** Things to do **
a: In the video decoding passage, which minimum block does the block determining unit 601 choose as minimum block C when the first coordinates (x1, y1) lie at a boundary between minimum blocks?
b: Echo the part of the video decoding passage starting with "[0189] FIG. 21" and going on through "the third embodiment.".

** Text segment **
■ ■ ■ ■ ■ ■ ■
However, more than four or less than four representative blocks may
be determined by the representative block determining unit 505.
[0184] Components other than the motion vector information storing
unit 501 and the temporally-adjacent vector predictor generating
unit 503 of the video decoding apparatus of the second embodiment
are substantially the same as those of the first embodiment, and
therefore their descriptions are omitted here.
<Operations>
[0185] Exemplary operations of the video decoding apparatus of the
second embodiment are described below. The video decoding apparatus
of the second embodiment may perform substantially the same
decoding process as that illustrated in FIG. 14, and therefore
descriptions of the decoding process are omitted here. The
temporally-adjacent vector predictor generating unit 503 of the
second embodiment may perform substantially the same process as
that performed by the temporally-adjacent vector predictor
generating unit 201 of the first embodiment, except that the
temporally-adjacent vector predictor generating unit 503 determines
representative blocks as described above in step S202 of FIG.
15.
[0186] Thus, the second embodiment makes it possible to improve the
prediction accuracy of a temporal vector predictor candidate even
if the amount of motion vector information is reduced.
Third Embodiment
[0187] Next, a video decoding apparatus according to a third
embodiment is described. The third embodiment is a variation of the
second embodiment, and also makes it possible to improve the
prediction accuracy of a temporal vector predictor candidate even
if the amount of motion vector information is reduced as described
above with reference to FIGS. 3 and 4.
<Configuration>
[0188] Components of a video decoding apparatus of the third
embodiment, excluding a temporally-adjacent vector predictor
generating unit 600, are substantially the same as those of the
video decoding apparatus of the second embodiment. Therefore, the
temporally-adjacent vector predictor generating unit 600 is mainly
described below.
[0189] FIG. 21 is a block diagram illustrating an exemplary
configuration of the temporally-adjacent vector predictor
generating unit 600 according to the third embodiment.
[0190] The temporally-adjacent vector predictor generating unit 600
includes a block determining unit 601. The block determining unit
601 includes a representative block determining unit 602.
[0191] The block determining unit 601 determines a minimum block C
that is at the center of the target block in a manner similar to
the first embodiment. First, the block determining unit 601
calculates first coordinates (x1, y1) in the target block.
[0192] Similarly to the first embodiment, the block determining
unit 601 calculates the first coordinates using formulas (14) and
(15) or formulas (16) and (17). The block determining unit 601
determines a minimum block including the first coordinates (x1, y1)
as the minimum block C at the center of the target block. When the
first coordinates (x1, y1) are at a boundary between minimum
blocks, the block determining unit 601 determines a minimum block
that is to the lower right of the first coordinates (x1, y1) as the
minimum block C.
[0193] The representative block determining unit 602 determines a
representative block that is closest to the position of the minimum
block C as a representative block 1. Next, the representative block
determining unit 602 determines representative blocks 2 through 5
that are close to the representative block 1. In the third
embodiment, five representative blocks are determined by the
representative block determining unit 602. However, more than five
or less than five representative blocks may be determined by the
representative block determining unit 602.
■ ■ ■ ■ ■ ■ ■
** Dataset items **

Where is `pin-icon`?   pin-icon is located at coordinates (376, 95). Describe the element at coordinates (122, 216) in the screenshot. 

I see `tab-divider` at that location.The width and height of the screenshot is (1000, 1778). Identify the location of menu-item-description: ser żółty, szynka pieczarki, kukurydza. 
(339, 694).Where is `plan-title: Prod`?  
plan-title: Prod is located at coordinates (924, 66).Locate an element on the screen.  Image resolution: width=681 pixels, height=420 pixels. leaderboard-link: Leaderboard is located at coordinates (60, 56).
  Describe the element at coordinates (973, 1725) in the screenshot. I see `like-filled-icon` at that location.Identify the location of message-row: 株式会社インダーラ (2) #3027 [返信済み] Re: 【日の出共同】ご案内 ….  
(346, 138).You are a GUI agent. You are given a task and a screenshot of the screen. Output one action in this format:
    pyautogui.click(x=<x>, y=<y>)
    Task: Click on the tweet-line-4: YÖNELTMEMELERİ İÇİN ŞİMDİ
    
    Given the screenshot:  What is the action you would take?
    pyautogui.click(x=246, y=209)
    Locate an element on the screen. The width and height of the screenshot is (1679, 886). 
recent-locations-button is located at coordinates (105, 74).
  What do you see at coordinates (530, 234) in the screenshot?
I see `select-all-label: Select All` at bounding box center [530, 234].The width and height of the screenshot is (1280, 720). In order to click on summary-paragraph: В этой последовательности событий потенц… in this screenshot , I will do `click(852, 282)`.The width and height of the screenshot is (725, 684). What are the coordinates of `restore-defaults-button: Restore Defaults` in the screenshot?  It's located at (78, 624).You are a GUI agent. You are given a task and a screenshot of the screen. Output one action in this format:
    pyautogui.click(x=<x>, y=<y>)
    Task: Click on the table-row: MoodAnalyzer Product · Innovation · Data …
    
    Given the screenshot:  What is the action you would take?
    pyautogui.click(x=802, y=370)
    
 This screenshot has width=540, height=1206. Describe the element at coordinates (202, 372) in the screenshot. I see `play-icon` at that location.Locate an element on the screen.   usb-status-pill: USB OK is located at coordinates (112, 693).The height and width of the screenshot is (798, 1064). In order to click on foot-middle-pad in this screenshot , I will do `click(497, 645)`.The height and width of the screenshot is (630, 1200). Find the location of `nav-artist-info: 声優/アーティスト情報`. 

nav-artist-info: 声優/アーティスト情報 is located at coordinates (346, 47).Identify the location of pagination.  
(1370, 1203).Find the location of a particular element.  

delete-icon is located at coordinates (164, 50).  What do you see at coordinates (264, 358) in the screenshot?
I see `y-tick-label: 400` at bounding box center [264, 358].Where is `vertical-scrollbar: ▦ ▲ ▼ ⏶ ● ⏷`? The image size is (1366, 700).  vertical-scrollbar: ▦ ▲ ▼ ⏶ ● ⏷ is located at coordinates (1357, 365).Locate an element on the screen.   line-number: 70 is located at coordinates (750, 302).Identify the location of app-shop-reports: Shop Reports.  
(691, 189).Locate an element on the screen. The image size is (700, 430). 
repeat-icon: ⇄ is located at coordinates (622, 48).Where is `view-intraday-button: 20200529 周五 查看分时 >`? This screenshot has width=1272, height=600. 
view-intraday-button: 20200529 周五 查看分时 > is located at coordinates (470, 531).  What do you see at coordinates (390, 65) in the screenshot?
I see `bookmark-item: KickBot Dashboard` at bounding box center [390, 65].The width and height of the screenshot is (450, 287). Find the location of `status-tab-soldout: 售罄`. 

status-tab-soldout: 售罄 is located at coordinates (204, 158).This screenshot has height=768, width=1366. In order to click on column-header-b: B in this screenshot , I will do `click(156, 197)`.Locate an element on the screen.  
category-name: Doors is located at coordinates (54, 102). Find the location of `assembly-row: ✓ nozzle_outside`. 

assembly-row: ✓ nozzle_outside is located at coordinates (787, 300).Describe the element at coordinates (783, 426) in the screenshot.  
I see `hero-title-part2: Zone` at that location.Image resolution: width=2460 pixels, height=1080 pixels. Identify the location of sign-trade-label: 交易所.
■ ■ ■ ■ ■ ■ ■
** Solution set **
a: It chooses the minimum block to the lower right of the first coordinates (x1, y1).

b:
[0189] FIG. 21 is a block diagram illustrating an exemplary
configuration of the temporally-adjacent vector predictor
generating unit 600 according to the third embodiment.